There were 23 people who attended our August 20th round table on our reflections regarding the pandemic, convened through Zoom.
Remarkably, a common theme emerged from the comments, articulated by participants from different countries, but all pointing in the same direction. That theme was loss – not of money, but of something more important – trust and confidence and the need for virtue to fill that social emptiness.
Individuals have lost confidence in elites and those in authority have lost confidence in themselves.
One participant noted that the black swan event was not the virus, but the collapse of leadership across our elites – political, religious, business and educational. Not even science has provided reassurance. Expertise, the justification of privilege for all modern rational/legal institutions, is falling short in obtaining the trust of individuals.
What is needed now, globally, therefore, is a new culture which can legitimate trust in ourselves, trust in our institutions and self-confidence of our leaders in the efficacy of their own virtue.
That culture can’t be bought. It has to evolve from our hearts. Financial investments and charity, government funding of expenditure through the creation of more fiat currency liquidity cannot create a spiritual good, but what we need must come from the spirit.
The pandemic has laid bare our values – the differential impacts on the poor, the elderly, SMEs, the instinct for self-protection, fears and the recriminations arising from them.
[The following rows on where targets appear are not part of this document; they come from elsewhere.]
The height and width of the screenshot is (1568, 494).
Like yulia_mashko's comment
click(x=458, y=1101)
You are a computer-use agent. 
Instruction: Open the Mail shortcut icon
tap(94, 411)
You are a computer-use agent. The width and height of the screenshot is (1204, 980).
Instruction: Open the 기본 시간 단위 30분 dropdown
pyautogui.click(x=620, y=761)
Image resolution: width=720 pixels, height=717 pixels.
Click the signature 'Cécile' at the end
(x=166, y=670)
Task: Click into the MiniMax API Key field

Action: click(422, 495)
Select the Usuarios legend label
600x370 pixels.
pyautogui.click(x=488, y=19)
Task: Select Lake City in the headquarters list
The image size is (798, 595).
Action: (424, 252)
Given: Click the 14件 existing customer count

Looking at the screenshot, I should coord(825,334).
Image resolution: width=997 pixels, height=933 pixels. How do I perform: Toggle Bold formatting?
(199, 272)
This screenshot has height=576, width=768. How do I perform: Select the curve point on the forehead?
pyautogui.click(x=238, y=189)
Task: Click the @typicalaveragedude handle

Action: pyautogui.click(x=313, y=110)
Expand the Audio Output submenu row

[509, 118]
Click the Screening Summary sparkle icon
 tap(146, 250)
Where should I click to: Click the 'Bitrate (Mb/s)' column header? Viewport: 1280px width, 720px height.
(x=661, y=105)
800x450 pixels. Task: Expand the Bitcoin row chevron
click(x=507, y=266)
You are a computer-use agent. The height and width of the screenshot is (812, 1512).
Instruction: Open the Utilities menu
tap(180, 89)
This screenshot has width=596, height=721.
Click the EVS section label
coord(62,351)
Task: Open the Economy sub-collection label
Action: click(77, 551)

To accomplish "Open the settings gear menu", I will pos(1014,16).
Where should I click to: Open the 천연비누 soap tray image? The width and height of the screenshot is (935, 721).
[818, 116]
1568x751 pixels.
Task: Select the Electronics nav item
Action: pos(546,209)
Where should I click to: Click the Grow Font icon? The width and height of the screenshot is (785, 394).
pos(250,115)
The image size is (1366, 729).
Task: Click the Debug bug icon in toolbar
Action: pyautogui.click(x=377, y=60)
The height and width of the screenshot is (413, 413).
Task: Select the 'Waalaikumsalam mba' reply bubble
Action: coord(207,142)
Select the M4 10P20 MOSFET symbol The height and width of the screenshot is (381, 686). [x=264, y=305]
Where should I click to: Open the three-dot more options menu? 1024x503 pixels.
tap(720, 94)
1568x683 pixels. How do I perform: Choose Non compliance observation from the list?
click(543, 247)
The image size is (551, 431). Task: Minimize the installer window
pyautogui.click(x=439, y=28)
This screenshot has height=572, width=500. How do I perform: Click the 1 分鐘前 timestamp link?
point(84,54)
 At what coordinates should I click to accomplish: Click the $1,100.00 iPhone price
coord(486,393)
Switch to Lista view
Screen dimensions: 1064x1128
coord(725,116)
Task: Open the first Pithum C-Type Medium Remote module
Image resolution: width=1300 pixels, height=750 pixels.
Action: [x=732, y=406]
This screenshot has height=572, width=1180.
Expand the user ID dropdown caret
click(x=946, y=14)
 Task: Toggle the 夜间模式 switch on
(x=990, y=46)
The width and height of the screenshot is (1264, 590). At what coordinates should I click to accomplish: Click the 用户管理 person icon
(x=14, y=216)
We need to re-establish moral authority to give people reasons to be resilient and live in solidarity with others. But how to do this? A flow down from the “top” is out of the question. It is the “top” which has been exposed as lacking in moral and emotional substance. A bottom-up process is needed where values and vision are made available to individuals and they, in turn, then act charismatically to rally resolve and goodwill.
We need, it was suggested, solidarity, individual acceptance of responsibility and social closeness, not social distancing.
We need a new controlling myth; manners too, ethical norms for individuals vis-à-vis others lifting up acceptance of reciprocal duties. Culture exists in relationships, so to build a new culture, we must engage with those around us, not just stand aloof from institutions and their authority figures. As one participant said, subjects of power structures must become citizens of vital communities.
The world is open to follow new outbursts of leadership, but in such conditions, history has shown that not every flowering of “leadership” leads to good. When culture is threadbare and society is fragmented, it’s not always the “better angels” of our natures which rise up from the ashes of disappointment to direct our fears and passions.